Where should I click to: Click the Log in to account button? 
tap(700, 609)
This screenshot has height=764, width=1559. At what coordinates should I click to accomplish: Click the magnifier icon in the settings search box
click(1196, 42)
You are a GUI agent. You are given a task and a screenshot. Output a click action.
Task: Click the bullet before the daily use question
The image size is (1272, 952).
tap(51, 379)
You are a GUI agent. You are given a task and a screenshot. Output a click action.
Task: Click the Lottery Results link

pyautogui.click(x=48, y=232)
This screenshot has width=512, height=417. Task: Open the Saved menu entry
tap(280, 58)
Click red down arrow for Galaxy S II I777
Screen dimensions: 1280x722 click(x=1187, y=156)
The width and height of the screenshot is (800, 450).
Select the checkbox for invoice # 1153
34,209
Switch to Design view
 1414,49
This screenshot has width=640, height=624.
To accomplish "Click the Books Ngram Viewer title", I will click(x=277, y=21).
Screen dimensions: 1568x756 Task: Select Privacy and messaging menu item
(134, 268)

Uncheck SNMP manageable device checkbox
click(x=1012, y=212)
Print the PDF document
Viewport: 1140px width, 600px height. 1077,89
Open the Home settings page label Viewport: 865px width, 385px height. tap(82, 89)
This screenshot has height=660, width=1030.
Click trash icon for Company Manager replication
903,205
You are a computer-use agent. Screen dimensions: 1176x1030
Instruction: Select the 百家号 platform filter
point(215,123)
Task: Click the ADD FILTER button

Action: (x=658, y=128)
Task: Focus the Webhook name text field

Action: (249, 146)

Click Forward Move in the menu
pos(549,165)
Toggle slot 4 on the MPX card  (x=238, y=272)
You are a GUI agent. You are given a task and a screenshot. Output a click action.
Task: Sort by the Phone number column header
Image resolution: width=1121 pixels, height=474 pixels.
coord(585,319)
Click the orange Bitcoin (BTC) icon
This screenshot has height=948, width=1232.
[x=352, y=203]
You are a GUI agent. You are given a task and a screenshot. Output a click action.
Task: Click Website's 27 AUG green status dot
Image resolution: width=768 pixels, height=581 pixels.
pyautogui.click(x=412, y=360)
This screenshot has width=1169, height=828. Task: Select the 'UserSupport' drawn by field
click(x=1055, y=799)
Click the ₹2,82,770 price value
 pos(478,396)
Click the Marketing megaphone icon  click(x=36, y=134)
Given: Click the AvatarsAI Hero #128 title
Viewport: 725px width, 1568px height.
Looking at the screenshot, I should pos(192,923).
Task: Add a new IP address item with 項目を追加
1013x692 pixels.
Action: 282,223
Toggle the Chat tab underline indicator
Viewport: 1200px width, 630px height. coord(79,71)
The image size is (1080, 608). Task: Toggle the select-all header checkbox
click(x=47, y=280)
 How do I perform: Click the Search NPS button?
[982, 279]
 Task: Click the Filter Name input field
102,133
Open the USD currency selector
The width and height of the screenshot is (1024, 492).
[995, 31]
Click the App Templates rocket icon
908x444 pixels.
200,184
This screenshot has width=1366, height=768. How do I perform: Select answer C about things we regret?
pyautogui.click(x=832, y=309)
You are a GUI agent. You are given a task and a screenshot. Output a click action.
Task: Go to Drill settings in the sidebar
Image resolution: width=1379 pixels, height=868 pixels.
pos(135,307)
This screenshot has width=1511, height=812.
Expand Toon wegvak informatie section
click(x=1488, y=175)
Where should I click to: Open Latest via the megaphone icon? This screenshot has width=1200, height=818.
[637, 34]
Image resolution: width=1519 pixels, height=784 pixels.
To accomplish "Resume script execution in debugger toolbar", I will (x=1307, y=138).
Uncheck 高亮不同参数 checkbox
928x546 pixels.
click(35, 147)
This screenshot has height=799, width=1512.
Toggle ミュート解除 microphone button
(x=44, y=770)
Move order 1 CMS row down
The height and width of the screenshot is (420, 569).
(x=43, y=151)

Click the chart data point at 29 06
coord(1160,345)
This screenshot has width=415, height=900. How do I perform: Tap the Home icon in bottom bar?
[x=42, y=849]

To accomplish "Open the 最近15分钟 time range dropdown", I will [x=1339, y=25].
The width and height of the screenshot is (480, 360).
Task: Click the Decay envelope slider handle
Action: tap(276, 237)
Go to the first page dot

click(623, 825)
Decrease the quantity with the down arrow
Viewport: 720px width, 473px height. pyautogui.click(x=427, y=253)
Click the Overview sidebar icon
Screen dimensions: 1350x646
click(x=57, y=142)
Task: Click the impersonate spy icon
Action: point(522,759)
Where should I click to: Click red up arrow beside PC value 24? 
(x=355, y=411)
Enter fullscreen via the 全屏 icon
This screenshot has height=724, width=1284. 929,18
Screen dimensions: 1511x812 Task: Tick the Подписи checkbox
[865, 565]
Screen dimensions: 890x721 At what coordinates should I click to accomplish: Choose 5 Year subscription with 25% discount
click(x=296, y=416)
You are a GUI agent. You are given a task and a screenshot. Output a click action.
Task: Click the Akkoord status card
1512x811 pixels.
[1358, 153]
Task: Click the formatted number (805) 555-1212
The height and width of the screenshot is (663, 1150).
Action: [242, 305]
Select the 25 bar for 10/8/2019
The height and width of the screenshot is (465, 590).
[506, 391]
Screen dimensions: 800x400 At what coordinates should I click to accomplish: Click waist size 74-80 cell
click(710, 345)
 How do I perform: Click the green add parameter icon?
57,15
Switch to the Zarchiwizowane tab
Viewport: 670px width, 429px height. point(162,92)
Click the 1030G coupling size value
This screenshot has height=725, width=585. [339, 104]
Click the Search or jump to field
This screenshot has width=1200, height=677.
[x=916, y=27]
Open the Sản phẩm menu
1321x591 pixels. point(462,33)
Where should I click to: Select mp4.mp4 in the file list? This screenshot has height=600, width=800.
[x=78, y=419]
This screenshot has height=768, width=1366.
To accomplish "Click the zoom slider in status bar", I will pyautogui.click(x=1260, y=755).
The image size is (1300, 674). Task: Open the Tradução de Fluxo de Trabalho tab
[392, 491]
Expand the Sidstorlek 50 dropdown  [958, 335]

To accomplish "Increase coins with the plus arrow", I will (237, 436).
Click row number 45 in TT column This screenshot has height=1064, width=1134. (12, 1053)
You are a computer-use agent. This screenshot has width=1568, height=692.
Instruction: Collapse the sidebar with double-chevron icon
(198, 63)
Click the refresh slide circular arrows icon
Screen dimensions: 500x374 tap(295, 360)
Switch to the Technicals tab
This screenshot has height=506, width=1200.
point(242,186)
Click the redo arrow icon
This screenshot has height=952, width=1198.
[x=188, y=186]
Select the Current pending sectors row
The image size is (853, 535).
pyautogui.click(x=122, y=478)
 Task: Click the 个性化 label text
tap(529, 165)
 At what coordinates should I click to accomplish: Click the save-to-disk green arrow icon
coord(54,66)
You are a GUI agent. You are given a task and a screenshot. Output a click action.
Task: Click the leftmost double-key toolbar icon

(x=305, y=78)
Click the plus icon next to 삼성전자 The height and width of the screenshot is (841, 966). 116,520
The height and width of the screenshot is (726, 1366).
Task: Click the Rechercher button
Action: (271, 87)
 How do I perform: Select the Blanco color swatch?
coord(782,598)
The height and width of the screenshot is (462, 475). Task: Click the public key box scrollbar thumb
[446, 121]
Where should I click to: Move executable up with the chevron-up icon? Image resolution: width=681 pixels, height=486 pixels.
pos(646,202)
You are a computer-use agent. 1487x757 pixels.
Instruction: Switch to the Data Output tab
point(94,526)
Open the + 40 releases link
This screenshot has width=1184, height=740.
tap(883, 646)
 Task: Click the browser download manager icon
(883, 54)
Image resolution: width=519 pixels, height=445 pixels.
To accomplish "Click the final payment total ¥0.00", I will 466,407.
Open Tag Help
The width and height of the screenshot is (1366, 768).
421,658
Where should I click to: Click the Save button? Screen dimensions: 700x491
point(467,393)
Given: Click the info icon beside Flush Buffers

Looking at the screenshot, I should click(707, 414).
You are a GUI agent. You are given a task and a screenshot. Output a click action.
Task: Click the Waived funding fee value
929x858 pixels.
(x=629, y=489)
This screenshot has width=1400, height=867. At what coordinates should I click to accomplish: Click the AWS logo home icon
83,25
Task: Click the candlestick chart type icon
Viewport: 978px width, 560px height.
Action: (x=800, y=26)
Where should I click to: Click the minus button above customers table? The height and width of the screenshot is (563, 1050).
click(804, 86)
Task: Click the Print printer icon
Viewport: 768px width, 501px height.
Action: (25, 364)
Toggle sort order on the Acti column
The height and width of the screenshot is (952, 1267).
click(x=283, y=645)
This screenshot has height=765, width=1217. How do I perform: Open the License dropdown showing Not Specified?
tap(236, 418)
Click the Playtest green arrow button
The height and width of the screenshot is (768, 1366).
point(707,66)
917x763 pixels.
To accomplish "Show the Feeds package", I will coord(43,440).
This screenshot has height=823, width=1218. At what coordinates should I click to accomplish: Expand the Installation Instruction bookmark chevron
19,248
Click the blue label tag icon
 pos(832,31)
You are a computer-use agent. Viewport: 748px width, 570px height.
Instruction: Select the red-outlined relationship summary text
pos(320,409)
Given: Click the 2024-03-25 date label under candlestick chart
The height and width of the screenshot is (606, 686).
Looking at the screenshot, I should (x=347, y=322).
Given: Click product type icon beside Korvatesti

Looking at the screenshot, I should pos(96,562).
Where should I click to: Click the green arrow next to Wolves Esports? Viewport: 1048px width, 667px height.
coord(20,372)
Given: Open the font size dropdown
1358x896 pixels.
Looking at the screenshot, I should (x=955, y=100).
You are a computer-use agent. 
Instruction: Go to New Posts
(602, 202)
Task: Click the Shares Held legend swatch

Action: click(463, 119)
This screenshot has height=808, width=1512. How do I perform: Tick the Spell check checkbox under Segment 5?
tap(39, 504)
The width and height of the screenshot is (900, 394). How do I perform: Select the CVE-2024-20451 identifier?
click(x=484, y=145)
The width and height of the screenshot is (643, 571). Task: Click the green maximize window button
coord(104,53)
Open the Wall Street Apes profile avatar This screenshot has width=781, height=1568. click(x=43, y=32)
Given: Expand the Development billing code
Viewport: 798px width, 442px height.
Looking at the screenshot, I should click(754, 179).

*Directions for this task*: Among the lines above, find those with the word "title". Copy them.

*Result*:
To accomplish "Click the Books Ngram Viewer title", I will click(x=277, y=21).
Given: Click the AvatarsAI Hero #128 title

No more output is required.